When the work material 101 is cut a plurality of times as shown above, for example, when a plurality of machined holes 103 are formed in one work material 101, the drill is rotated. The process of bringing the drill into contact with different parts of the work material 101 may be repeated while maintaining the state of being in contact with the work material 101.

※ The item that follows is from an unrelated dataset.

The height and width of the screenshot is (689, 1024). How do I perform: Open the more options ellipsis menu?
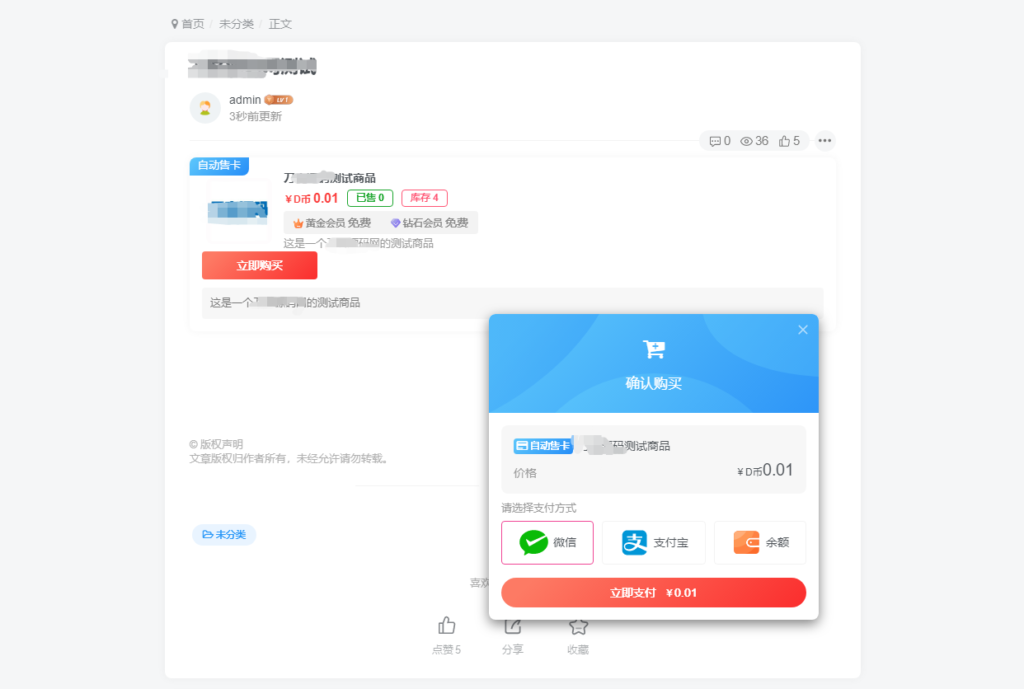click(x=824, y=141)
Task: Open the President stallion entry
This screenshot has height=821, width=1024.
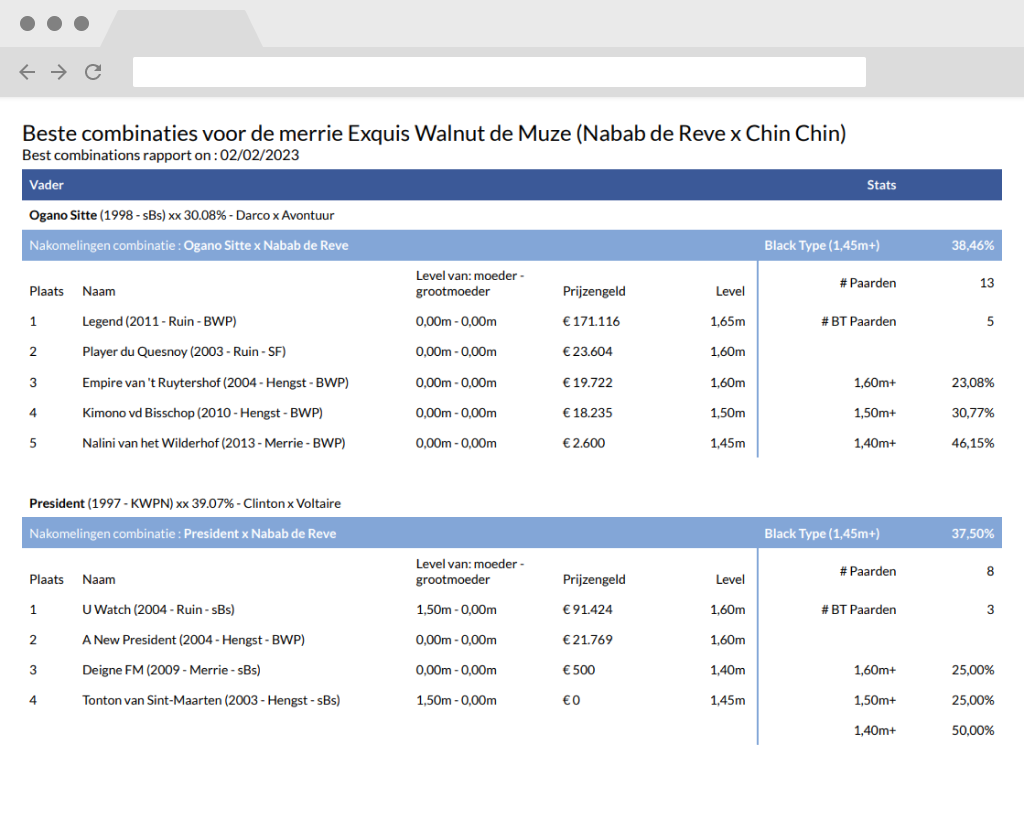Action: coord(57,503)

Although the drill of one embodiment has been illustrated above, it is needless to say that the present invention is not limited to these and can be arbitrary as long as it does not deviate from the gist of the present invention.

1 ... Rotary tool (drill)
3 ... Main body 3a ... 1st end 3b ... 2nd end X1 ... Rotating shaft 5 ... Gripping part 7 ... Cutting part 7a ... 1st part 7b ... 2nd part D ... Outer diameter D1 ... Outer diameter (first part)
D2 ... Outer diameter (second part)
9 ... 1st chisel edge 11 ... 2nd chisel edge 13 ... Cutting edge 15 ... 1st groove 17 ... 2nd groove 19 ... 1st area θ1 ... Twist angle w1 ... Width 21 ... 2nd region θ2 ... Twist angle w2 ... Width 23 ... 3rd region 101 ... Work material 103 ... Machined hole

Claims (4)

It has a rod shape extending from the first end to the second end, and has a main body that can rotate around a rotation axis.
The main body is
The first chisel edge and the second chisel edge, which are located on the side of the first end and extend from the center toward the outer peripheral side,
A cutting edge connected to the outer peripheral end of the first chisel edge,
A first groove connected to the first chisel edge and the cutting edge and spirally extending toward the second end side,
A second groove connected to the second chisel edge and spirally extending toward the second end side is provided.
The second groove is
Located away from the connected to a second chisel edge Rutotomoni the first groove, and the first region is the same helix angle and the first groove,
It has a larger twist angle than the twist angle of the first region, extending towards the side of the second end from the first region, and have a second region connected to said first groove,
When viewed toward the first end of the main body
The second groove is located away from the first groove,
A part of the second groove is orthogonal to the second chisel edge and is located in front of the virtual straight line passing through the end on the inner peripheral side of the second chisel edge in the rotation direction of the rotation axis. Single-edged drill. The drill according to claim 1, wherein the width of the rotating shaft in the circumferential direction in the first region is larger than the width of the rotating shaft in the circumferential direction in the second region. The second groove further has a third region spirally extending from a position connected to the first groove toward the second end.
The drill according to claim 1 or 2, wherein the outer diameter of the portion of the main body where the third region is located is smaller than that of the portion of the main body where the first region is located. The drill according to any one of claims 1 to 3, wherein the first chisel edge is shorter than the second chisel edge when viewed toward the first end of the main body.